What you are asked to do:
Copy out everything from the line containing "At what coordinates" down to the line containing "tap(454, 23)", changing "road label" to "route marker" and keeping everything else the same. Leave the pictures out.
— start Data extract —
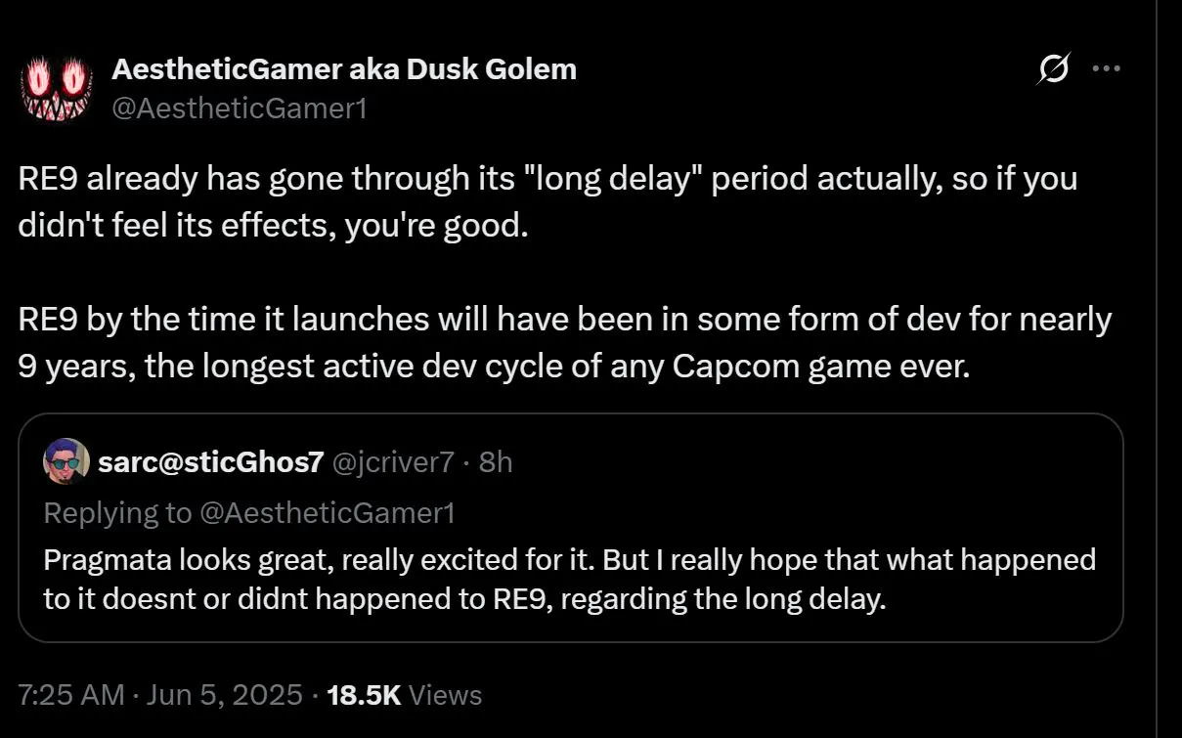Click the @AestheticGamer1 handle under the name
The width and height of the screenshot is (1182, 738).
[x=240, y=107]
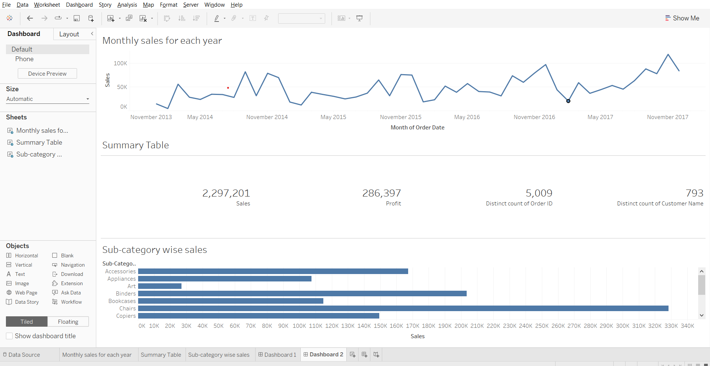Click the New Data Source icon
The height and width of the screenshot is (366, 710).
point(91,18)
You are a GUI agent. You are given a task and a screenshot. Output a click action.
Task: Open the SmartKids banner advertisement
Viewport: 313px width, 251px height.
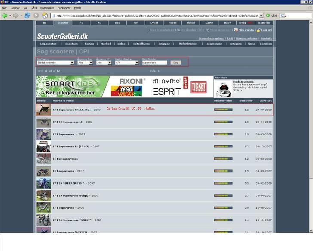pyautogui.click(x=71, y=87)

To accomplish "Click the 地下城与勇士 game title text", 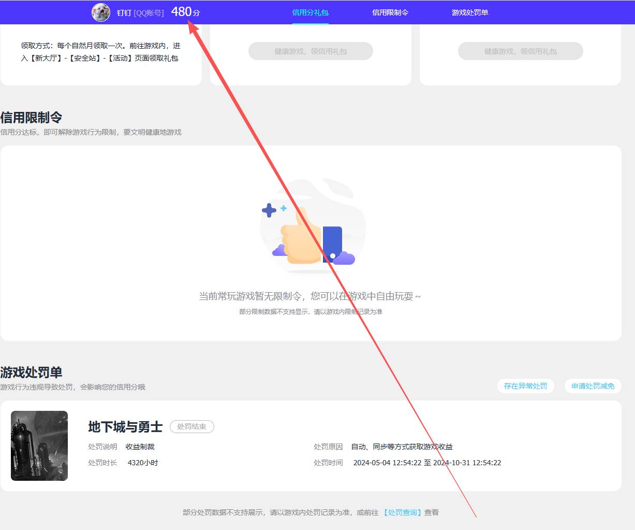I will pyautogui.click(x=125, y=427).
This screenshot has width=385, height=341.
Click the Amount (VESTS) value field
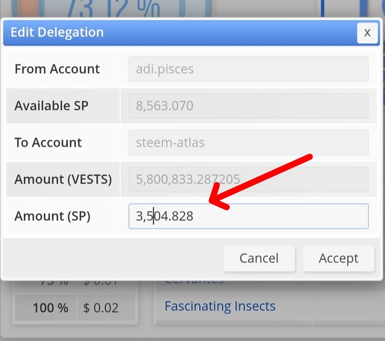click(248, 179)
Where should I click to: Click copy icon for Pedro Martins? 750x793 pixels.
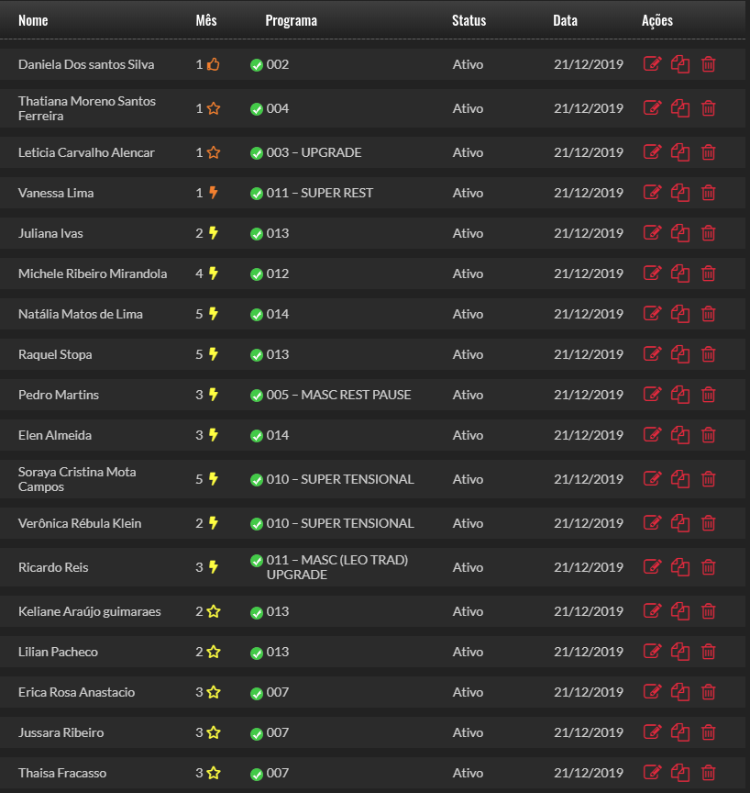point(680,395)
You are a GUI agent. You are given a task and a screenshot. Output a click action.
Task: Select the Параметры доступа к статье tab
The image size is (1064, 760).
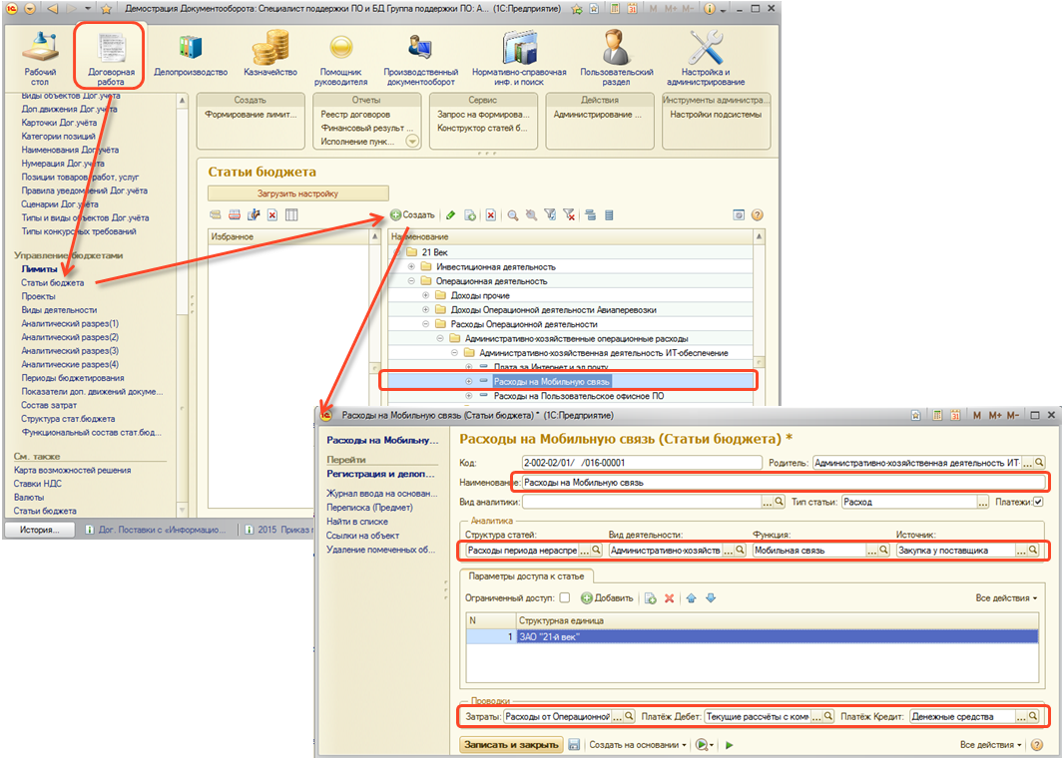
— end Data extract —
— start Data extract —
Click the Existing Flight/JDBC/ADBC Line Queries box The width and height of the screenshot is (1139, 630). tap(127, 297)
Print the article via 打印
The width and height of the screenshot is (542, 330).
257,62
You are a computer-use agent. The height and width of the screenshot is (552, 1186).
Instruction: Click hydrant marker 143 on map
— end Data extract —
— start Data extract —
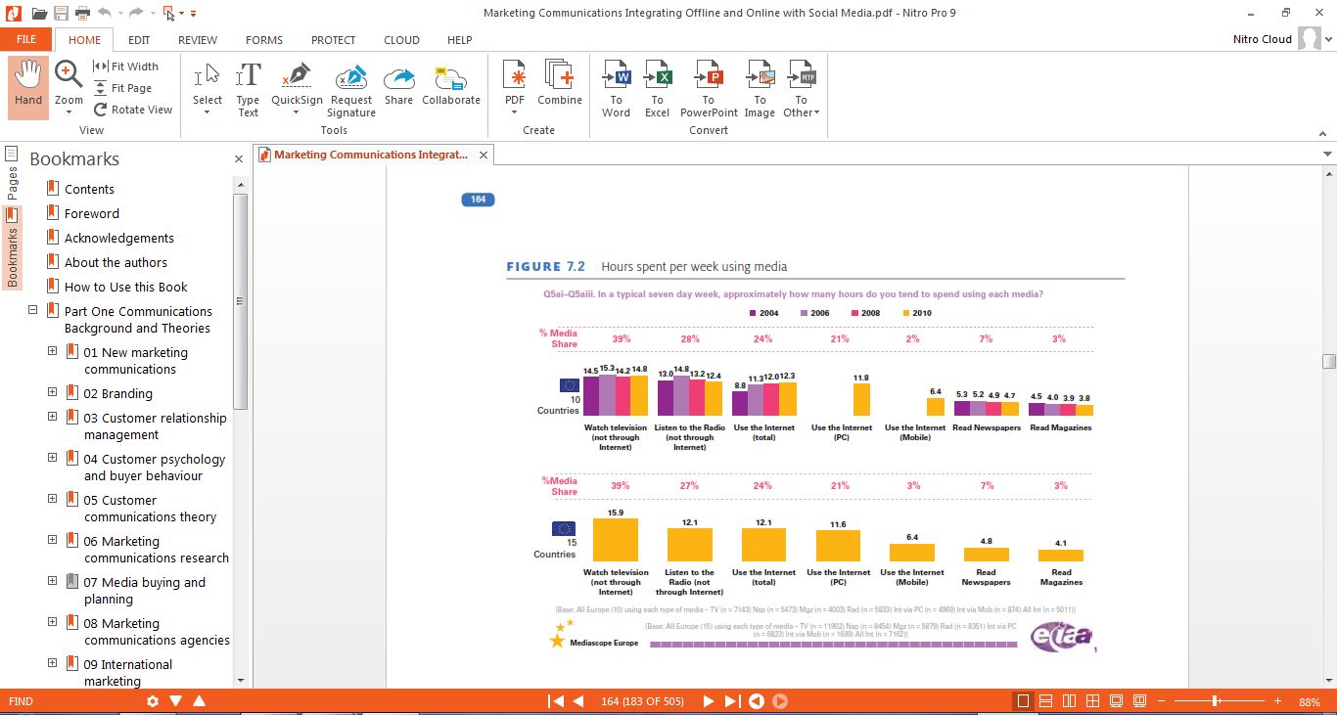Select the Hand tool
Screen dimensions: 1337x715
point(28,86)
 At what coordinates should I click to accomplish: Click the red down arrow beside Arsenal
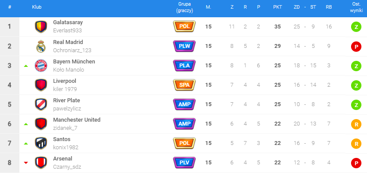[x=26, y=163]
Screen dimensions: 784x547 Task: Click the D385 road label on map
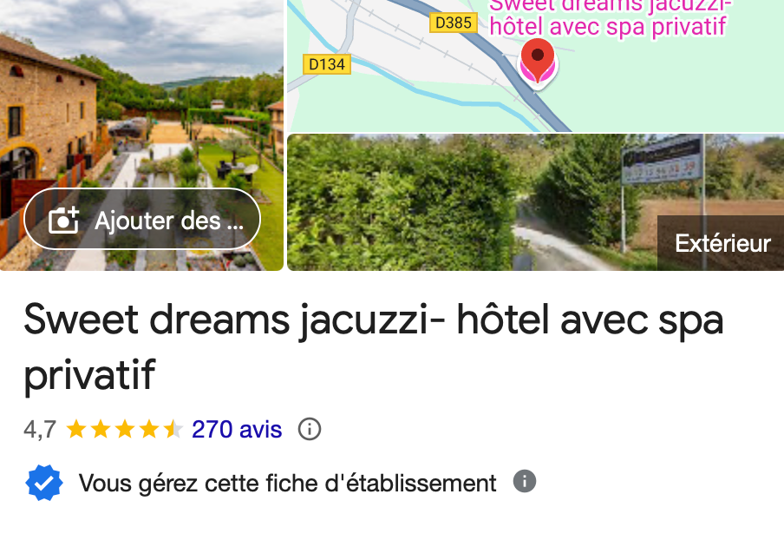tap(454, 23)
— end Data extract —
Answer in full:
 At what coordinates should I click to accomplish: Click the red down arrow beside Arsenal
[x=26, y=163]
Screen dimensions: 784x547 Task: Click the D385 route marker on map
tap(454, 23)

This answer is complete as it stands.